Censo de aves limícolas é realizado na América do Sul

Maçaricos-pernilongos habitam lagoas, estuários, praias, manguezais, arrozais e banhados

Contagem foi feita durante chegada das espécies migrantes à costa dos países sul-americanos 

No auge do verão, visitantes ilustres chegam às zonas austrais da América do Sul: as aves limícolas migratórias. Após longas viagens, elas encontram nos litorais do Brasil, Peru, Chile, Argentina e Uruguai habitats propícios para reposição energética e mudança de plumagem. Mais intenso entre os meses de dezembro e janeiro, o fenômeno faz parte do ciclo anual das aves migratórias, que partem de seus sítios de reprodução para os de invernada. É o momento em que as espécies viajantes se juntam com as variedades residentes do cone sul.

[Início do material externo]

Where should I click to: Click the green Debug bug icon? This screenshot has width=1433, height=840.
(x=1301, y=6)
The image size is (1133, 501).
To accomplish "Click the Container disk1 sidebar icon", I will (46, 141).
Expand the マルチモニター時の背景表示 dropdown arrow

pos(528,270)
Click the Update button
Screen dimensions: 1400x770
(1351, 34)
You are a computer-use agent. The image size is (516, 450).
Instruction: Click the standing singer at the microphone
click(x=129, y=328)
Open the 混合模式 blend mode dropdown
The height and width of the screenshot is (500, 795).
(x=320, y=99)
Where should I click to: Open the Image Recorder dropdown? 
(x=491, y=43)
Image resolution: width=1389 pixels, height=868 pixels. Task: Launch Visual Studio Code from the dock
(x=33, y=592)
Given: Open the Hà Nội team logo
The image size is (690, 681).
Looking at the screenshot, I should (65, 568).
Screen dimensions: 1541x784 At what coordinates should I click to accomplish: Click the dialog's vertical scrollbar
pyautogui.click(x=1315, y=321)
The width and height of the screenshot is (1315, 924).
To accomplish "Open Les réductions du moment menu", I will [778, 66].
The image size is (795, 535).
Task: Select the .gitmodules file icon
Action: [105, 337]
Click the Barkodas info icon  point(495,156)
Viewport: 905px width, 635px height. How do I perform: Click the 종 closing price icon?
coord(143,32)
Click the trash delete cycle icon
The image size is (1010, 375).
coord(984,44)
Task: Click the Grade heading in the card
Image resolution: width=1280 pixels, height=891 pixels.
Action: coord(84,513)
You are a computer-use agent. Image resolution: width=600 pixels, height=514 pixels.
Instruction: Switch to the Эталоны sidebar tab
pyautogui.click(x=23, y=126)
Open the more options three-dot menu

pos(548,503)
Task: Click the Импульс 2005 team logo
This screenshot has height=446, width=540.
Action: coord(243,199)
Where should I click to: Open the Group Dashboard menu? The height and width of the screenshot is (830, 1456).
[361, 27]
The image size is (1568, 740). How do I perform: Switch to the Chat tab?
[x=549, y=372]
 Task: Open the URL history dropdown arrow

Com intuito de estudar a ecologia e comportamento da classe, pesquisadores sul-americanos realizaram em janeiro o 1º Censo Simultâneo de Aves Limícolas do Cone Sul. Liderada pela Save Brasil, as contagens no país se concentraram nos estados de Santa Catarina e Rio Grande do Sul, onde fica a maior parte dos animais.

A ideia é que, por meio do senso simultâneo, seja possível estimar  as populações globais das variedades limícolas, bem como identificar seus habitats críticos de alimentação e descanso. O gradiente de concentração ao longo da costa permite ainda prever  tendências populacionais das espécies e verificar aquelas que estão em declínio. 

“O censo é feito por meio da observação com binóculos e lunetas e contagem dos indivíduos. Todos os dados serão inseridos no aplicativo eBird, plataforma de ciência cidadã”, explicou Juliana Almeida, coordenadora da iniciativa no Brasil. Após as medições, os dados coletados em campo ainda serão analisados e publicados em uma revista científica.

Saldo

Dentre os resultados positivos do levantamento está o grande número de maçaricos-pernilongos (Himantopus melanurus) e curicacas (Theristicus caudatus) encontrados na costa brasileira. Considerada uma espécie rara, a capororoca (Coscoroba coscoroba) foi outra espécie que surpreendeu com sua aparição.

Por outro lado, ameaças às aves também foram observadas nas zonas costeiras, como o acúmulo de lixo nas dunas – utilizadas como área de nidificação – e o tráfego constante de veículos. Além do risco de atropelamento, os carros colocam em perigo organismos que vivem na areia e são fontes de alimento para muitas espécies praieiras.

Aves limícolas

O termo ‘limícola’ deriva de limus (lodo em latim) e faz alusão ao hábito que essas aves possuem de comer pequenos invertebrados presentes no lodo. Maçaricos, batuíras e pernilongos fazem parte das famílias mais comuns no Brasil. Elas podem ser encontradas em praias e zonas de águas salgadas, salobres ou doces.

Das 47 espécies limícolas que ocorrem no Brasil, 13 são residentes, quatro migrantes do cone-sul e 30 migrantes do hemisfério Norte. A distância anual percorrida em suas migrações pode exceder os 30 mil quilômetros. Devido à característica migratória, possuem papel importante na natureza atuando como elo entre os ecossistemas.

De acordo com a Save Brasil,  13 espécies limícolas estão ameaçadas de extinção no Brasil hoje, incluindo a batuíra-bicuda (Charadrius wilsonia), vira-pedras (Arenaria interpres) e piru-piru (Haematopus palliatus). O caso do maçarico-esquimó (Numenius borealis), outrora abundante nas Américas, é extremamente preocupante, pois já foi considerado regionalmente extinto no país.

O maçarico-de-papo-vermelho (Calidris canutus) também sofreu grande declínio populacional, sendo classificado como “criticamente em perigo” pelo Livro Vermelho da Fauna Brasileira Ameaçada de Extinção. Os motivos são a diminuição na disponibilidade de alimento na Baía de Delaware, nos Estados Unidos, e a degradação do habitat costeiro no Brasil.